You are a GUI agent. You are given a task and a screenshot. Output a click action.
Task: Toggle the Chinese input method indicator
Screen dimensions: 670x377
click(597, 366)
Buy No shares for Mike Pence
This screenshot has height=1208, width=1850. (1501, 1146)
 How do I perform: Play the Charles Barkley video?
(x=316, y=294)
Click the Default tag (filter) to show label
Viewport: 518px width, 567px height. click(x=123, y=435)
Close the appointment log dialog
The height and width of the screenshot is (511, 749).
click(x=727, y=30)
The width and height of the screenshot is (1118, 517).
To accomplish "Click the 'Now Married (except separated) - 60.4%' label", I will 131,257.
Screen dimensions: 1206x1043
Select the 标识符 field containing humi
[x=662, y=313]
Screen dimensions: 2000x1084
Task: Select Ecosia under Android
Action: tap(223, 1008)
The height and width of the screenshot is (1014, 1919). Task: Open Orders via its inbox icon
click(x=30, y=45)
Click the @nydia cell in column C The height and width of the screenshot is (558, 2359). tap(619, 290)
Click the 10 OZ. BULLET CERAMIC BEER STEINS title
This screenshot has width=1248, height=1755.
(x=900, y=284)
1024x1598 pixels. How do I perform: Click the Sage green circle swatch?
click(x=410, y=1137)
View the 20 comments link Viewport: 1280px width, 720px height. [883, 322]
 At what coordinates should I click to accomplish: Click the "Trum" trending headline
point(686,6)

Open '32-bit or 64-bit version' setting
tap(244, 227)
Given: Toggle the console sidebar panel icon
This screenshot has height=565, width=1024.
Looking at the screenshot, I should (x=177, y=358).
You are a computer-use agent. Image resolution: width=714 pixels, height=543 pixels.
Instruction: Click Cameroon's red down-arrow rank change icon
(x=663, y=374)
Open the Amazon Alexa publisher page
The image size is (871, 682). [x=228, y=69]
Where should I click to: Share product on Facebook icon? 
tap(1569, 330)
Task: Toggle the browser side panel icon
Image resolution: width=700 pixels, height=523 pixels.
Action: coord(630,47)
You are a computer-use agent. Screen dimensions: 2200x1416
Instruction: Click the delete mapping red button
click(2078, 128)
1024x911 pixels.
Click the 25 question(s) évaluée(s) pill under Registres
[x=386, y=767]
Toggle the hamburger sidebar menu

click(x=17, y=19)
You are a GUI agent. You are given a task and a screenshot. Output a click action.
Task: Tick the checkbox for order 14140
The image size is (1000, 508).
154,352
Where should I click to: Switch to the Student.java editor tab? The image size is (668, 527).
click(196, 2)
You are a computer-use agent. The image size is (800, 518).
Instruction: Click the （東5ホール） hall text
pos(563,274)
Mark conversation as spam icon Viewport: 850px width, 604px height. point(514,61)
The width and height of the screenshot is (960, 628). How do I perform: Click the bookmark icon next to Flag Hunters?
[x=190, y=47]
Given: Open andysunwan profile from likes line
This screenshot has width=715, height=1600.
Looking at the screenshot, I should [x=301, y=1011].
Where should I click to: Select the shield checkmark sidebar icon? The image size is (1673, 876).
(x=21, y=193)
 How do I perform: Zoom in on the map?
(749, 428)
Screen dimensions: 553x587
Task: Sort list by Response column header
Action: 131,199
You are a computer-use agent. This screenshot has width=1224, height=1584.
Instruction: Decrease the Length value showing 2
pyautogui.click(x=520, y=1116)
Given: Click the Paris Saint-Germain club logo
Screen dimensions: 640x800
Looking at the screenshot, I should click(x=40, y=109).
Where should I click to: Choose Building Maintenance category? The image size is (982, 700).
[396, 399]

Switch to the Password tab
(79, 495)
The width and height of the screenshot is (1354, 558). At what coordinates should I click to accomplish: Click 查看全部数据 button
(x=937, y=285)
____
Transcribe all of the material above so that it matches the source exactly.

You are a GUI agent. You are given a task and a screenshot. Output a click action.
Task: Toggle the Chinese input method indicator
Screen dimensions: 670x377
click(597, 366)
Buy No shares for Mike Pence
This screenshot has height=1208, width=1850. (1501, 1146)
 How do I perform: Play the Charles Barkley video?
(x=316, y=294)
Click the Default tag (filter) to show label
Viewport: 518px width, 567px height. click(x=123, y=435)
Close the appointment log dialog
The height and width of the screenshot is (511, 749).
click(x=727, y=30)
The width and height of the screenshot is (1118, 517).
To accomplish "Click the 'Now Married (except separated) - 60.4%' label", I will 131,257.
Screen dimensions: 1206x1043
Select the 标识符 field containing humi
[x=662, y=313]
Screen dimensions: 2000x1084
Task: Select Ecosia under Android
Action: tap(223, 1008)
The height and width of the screenshot is (1014, 1919). Task: Open Orders via its inbox icon
click(x=30, y=45)
Click the @nydia cell in column C The height and width of the screenshot is (558, 2359). tap(619, 290)
Click the 10 OZ. BULLET CERAMIC BEER STEINS title
This screenshot has width=1248, height=1755.
(x=900, y=284)
1024x1598 pixels. How do I perform: Click the Sage green circle swatch?
click(x=410, y=1137)
View the 20 comments link Viewport: 1280px width, 720px height. [883, 322]
 At what coordinates should I click to accomplish: Click the "Trum" trending headline
point(686,6)

Open '32-bit or 64-bit version' setting
tap(244, 227)
Given: Toggle the console sidebar panel icon
This screenshot has height=565, width=1024.
Looking at the screenshot, I should (x=177, y=358).
You are a computer-use agent. Image resolution: width=714 pixels, height=543 pixels.
Instruction: Click Cameroon's red down-arrow rank change icon
(x=663, y=374)
Open the Amazon Alexa publisher page
The image size is (871, 682). [x=228, y=69]
Where should I click to: Share product on Facebook icon? 
tap(1569, 330)
Task: Toggle the browser side panel icon
Image resolution: width=700 pixels, height=523 pixels.
Action: coord(630,47)
You are a computer-use agent. Screen dimensions: 2200x1416
Instruction: Click the delete mapping red button
click(2078, 128)
1024x911 pixels.
Click the 25 question(s) évaluée(s) pill under Registres
[x=386, y=767]
Toggle the hamburger sidebar menu

click(x=17, y=19)
You are a GUI agent. You are given a task and a screenshot. Output a click action.
Task: Tick the checkbox for order 14140
The image size is (1000, 508).
154,352
Where should I click to: Switch to the Student.java editor tab? The image size is (668, 527).
click(196, 2)
You are a computer-use agent. The image size is (800, 518).
Instruction: Click the （東5ホール） hall text
pos(563,274)
Mark conversation as spam icon Viewport: 850px width, 604px height. point(514,61)
The width and height of the screenshot is (960, 628). How do I perform: Click the bookmark icon next to Flag Hunters?
[x=190, y=47]
Given: Open andysunwan profile from likes line
This screenshot has width=715, height=1600.
Looking at the screenshot, I should [x=301, y=1011].
Where should I click to: Select the shield checkmark sidebar icon? The image size is (1673, 876).
(x=21, y=193)
 How do I perform: Zoom in on the map?
(749, 428)
Screen dimensions: 553x587
Task: Sort list by Response column header
Action: 131,199
You are a computer-use agent. This screenshot has width=1224, height=1584.
Instruction: Decrease the Length value showing 2
pyautogui.click(x=520, y=1116)
Given: Click the Paris Saint-Germain club logo
Screen dimensions: 640x800
Looking at the screenshot, I should click(x=40, y=109).
Where should I click to: Choose Building Maintenance category? The image size is (982, 700).
[396, 399]

Switch to the Password tab
(79, 495)
The width and height of the screenshot is (1354, 558). At what coordinates should I click to accomplish: Click 查看全部数据 button
(x=937, y=285)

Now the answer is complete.